Enfin, comment allons-nous mesurer et contrôler l’efficacité du traitement ? Chez les modèles animaux, nous pouvons le faire en examinant les tissus du cerveau et mesurer à quel point la protéine huntingtine est produite. Il est beaucoup plus difficile de le faire chez les humains, mais les meilleurs scientifiques y travaillent et nous pensons que nous sommes prêts à débuter des essais chez les patients MH.
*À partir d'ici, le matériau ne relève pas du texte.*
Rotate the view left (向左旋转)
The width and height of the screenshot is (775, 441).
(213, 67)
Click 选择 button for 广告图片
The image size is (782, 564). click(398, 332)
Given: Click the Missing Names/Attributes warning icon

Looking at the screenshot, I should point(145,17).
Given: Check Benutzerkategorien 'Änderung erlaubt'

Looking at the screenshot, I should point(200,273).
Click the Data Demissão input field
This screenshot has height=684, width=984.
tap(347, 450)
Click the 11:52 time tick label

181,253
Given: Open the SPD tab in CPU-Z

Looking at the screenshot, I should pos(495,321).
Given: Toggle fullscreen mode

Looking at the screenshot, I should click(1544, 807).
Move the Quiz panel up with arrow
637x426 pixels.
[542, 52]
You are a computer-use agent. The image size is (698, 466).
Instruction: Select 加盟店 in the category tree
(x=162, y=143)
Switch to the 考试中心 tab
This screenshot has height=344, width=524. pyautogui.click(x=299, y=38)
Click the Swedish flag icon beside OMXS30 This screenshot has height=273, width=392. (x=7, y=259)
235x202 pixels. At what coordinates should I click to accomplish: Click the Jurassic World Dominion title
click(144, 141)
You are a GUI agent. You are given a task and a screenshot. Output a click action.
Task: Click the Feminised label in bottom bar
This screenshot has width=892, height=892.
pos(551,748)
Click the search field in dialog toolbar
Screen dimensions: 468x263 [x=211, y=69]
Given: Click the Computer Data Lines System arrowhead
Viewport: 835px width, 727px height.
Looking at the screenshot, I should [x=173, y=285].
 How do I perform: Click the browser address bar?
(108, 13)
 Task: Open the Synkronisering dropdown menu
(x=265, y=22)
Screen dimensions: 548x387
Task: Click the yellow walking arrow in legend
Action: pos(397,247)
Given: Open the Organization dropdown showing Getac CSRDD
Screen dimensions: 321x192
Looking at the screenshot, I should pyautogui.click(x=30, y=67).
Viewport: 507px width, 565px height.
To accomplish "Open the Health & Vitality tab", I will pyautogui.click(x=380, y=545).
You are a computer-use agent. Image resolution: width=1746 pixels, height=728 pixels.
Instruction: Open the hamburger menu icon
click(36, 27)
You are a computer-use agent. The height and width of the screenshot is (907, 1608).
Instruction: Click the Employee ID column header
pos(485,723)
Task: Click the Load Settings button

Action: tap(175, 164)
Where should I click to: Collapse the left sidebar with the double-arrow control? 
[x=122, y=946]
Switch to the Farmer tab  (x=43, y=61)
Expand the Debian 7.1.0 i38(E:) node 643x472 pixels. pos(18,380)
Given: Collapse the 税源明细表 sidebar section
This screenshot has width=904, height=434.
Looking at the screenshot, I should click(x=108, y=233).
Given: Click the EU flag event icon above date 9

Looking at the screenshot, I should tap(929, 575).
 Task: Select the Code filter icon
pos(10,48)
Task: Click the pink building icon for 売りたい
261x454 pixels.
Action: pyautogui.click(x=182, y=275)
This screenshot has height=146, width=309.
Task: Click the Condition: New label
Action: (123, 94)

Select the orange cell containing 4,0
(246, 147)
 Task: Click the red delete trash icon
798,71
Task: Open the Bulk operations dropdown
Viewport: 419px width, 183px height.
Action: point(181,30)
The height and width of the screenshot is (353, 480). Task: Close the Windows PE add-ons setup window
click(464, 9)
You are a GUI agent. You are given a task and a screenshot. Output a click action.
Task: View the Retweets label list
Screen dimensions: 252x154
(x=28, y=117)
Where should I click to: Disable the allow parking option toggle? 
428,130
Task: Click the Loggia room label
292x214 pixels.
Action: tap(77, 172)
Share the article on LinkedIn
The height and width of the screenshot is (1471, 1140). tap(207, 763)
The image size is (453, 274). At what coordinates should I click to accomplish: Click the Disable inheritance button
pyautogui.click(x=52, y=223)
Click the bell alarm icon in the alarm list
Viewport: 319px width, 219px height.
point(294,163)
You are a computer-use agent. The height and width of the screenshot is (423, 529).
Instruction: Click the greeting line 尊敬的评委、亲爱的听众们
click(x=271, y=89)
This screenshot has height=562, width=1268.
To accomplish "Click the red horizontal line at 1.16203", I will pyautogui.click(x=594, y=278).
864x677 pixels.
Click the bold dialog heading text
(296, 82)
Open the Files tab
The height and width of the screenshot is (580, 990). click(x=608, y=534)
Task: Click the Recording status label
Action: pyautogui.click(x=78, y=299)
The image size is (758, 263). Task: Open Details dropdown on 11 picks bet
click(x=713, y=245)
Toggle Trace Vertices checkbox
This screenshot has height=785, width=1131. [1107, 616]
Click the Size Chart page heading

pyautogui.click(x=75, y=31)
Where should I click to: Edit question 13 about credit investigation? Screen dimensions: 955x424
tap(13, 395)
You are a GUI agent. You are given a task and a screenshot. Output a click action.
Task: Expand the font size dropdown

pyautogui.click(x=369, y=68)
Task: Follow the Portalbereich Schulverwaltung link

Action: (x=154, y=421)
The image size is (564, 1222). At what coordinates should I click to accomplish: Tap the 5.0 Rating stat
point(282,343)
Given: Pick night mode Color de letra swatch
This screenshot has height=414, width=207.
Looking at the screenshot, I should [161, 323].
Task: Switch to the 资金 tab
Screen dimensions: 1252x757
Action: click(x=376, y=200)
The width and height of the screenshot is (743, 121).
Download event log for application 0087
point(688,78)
D'autres utilisations potentielles de l'ARNsi simple brin
Un dernier avant-goût d'une autre utilisation possible de l'ARNsi simple brin. Les chercheurs étudient également l'utilisation de celui-ci en combinaison avec la recherche sur les cellules souches. Fondamentalement, ils travaillent sur le prélèvement des cellules de peau chez les individus atteints de la MH, et la transformation de ces cellules de peau en neurones. Ces neurones pourraient alors être traités avec des ARNsi simple brin, afin de réduire les taux de la protéine MH néfaste avant de les transplanter à nouveau dans le cerveau.
Il se passera de nombreuses années avant que la combinaison de l'ARNsi simple brin avec des cellules souches dérivées des patients puisse être utilisée comme traitement, mais c'est une belle et bonne idée que de savoir que toutes les voies sont explorées. Pendant ce temps, nous espérons que l'ARNsi simple brin progresse assez rapidement vers des essais cliniques.